**STATED TASK**:
Collect every line of the listing below that contains the word "Open", matching its case exactly.

**TASK MATERIAL**:
++++++++
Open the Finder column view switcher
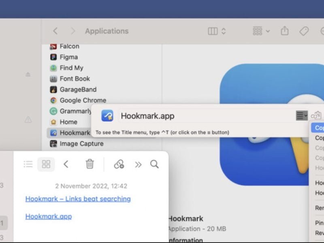The height and width of the screenshot is (243, 324). (217, 31)
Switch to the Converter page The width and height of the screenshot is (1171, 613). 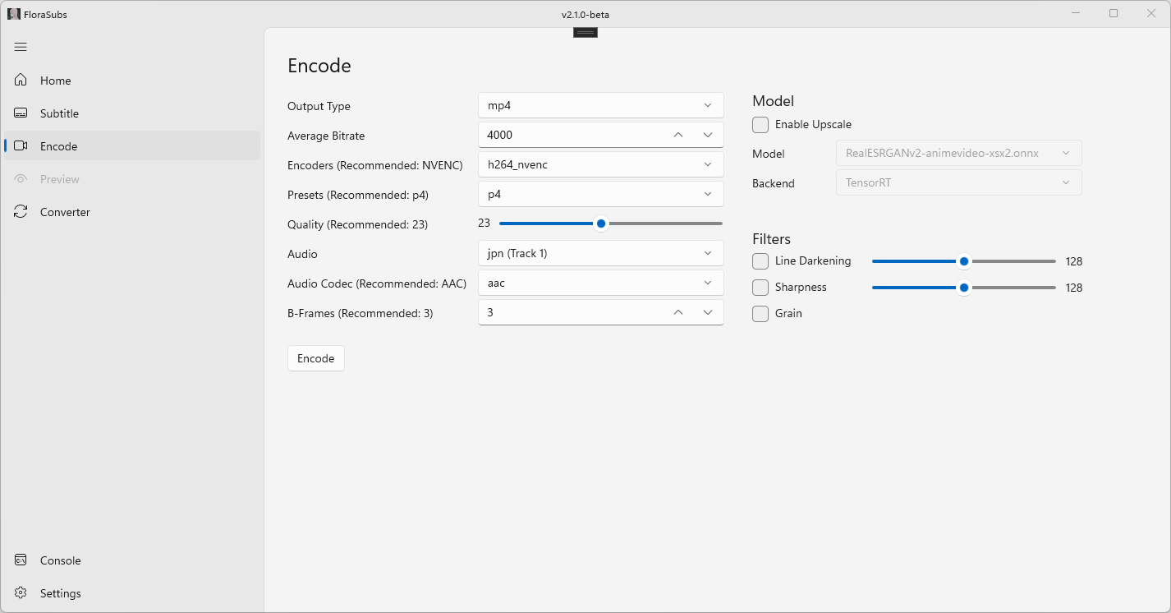point(66,212)
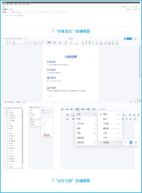The height and width of the screenshot is (193, 142).
Task: Click the blue share button at top right
Action: coord(129,39)
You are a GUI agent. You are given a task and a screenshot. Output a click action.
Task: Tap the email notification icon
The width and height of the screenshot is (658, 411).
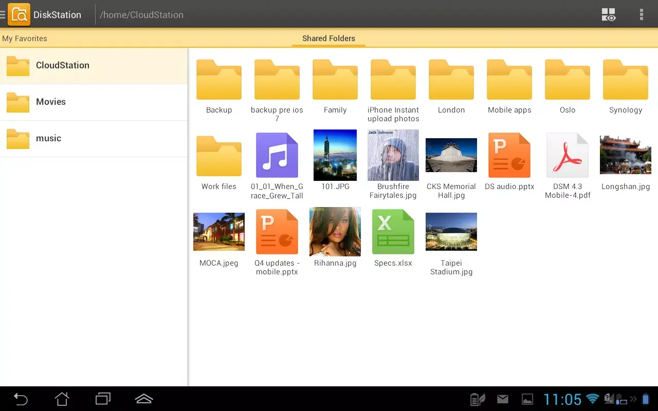click(x=503, y=399)

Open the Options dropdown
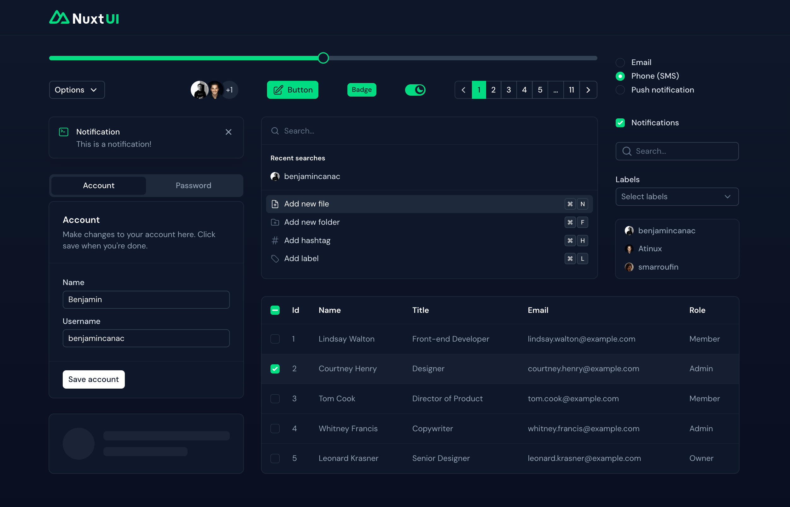(77, 90)
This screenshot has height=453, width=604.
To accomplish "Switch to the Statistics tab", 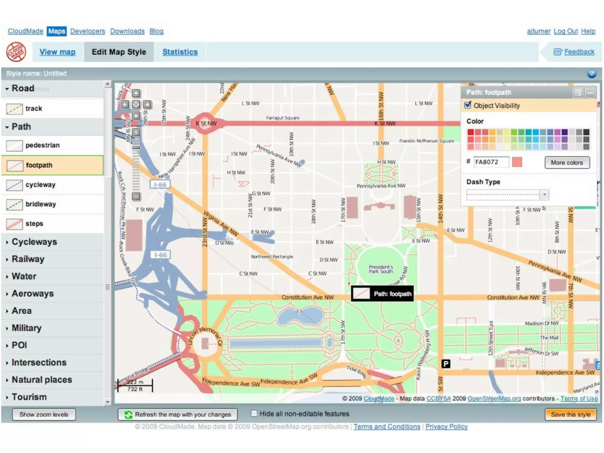I will tap(180, 52).
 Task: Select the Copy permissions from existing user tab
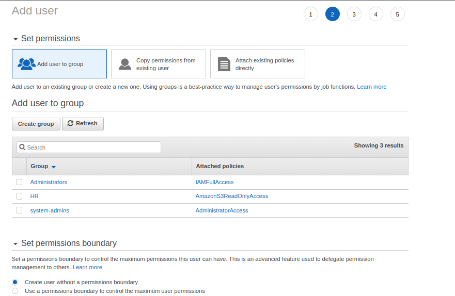coord(159,64)
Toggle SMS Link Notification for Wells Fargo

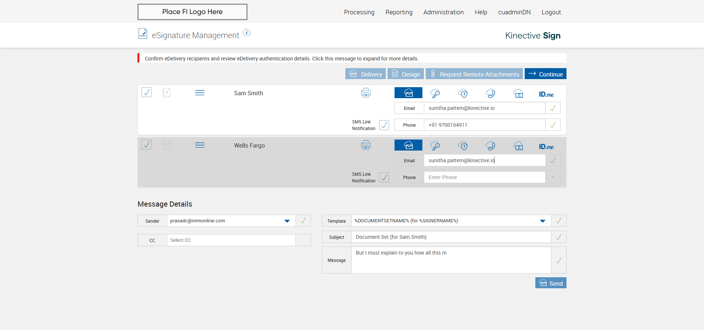(384, 178)
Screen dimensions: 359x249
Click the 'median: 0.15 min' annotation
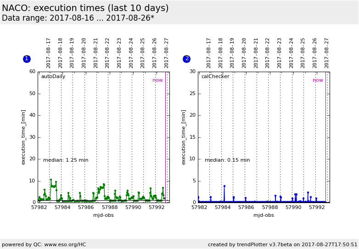(227, 160)
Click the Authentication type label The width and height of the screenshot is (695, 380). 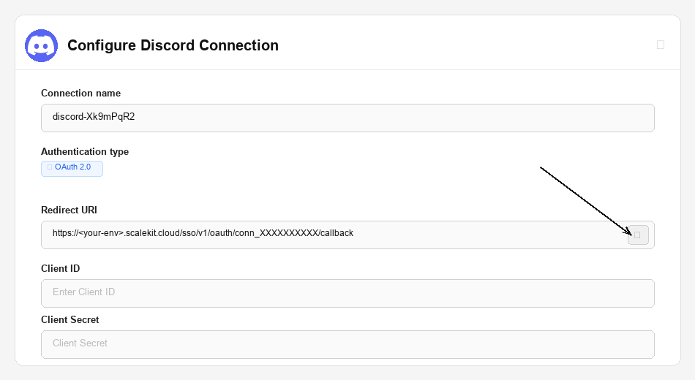(x=85, y=151)
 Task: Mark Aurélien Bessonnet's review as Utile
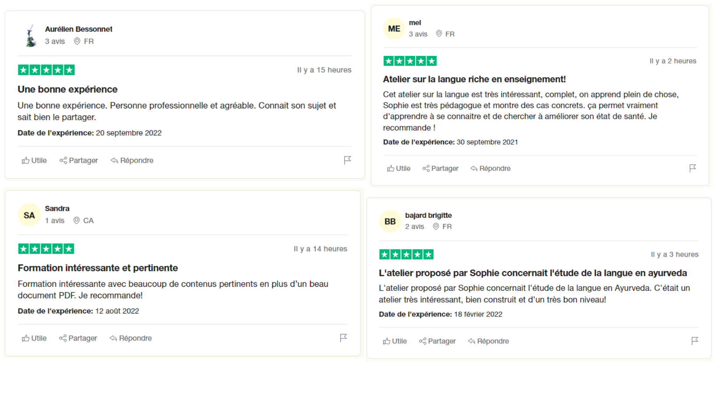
++++++++
**OUTPUT BELOW**:
Open the Finder column view switcher
Open the Options dropdown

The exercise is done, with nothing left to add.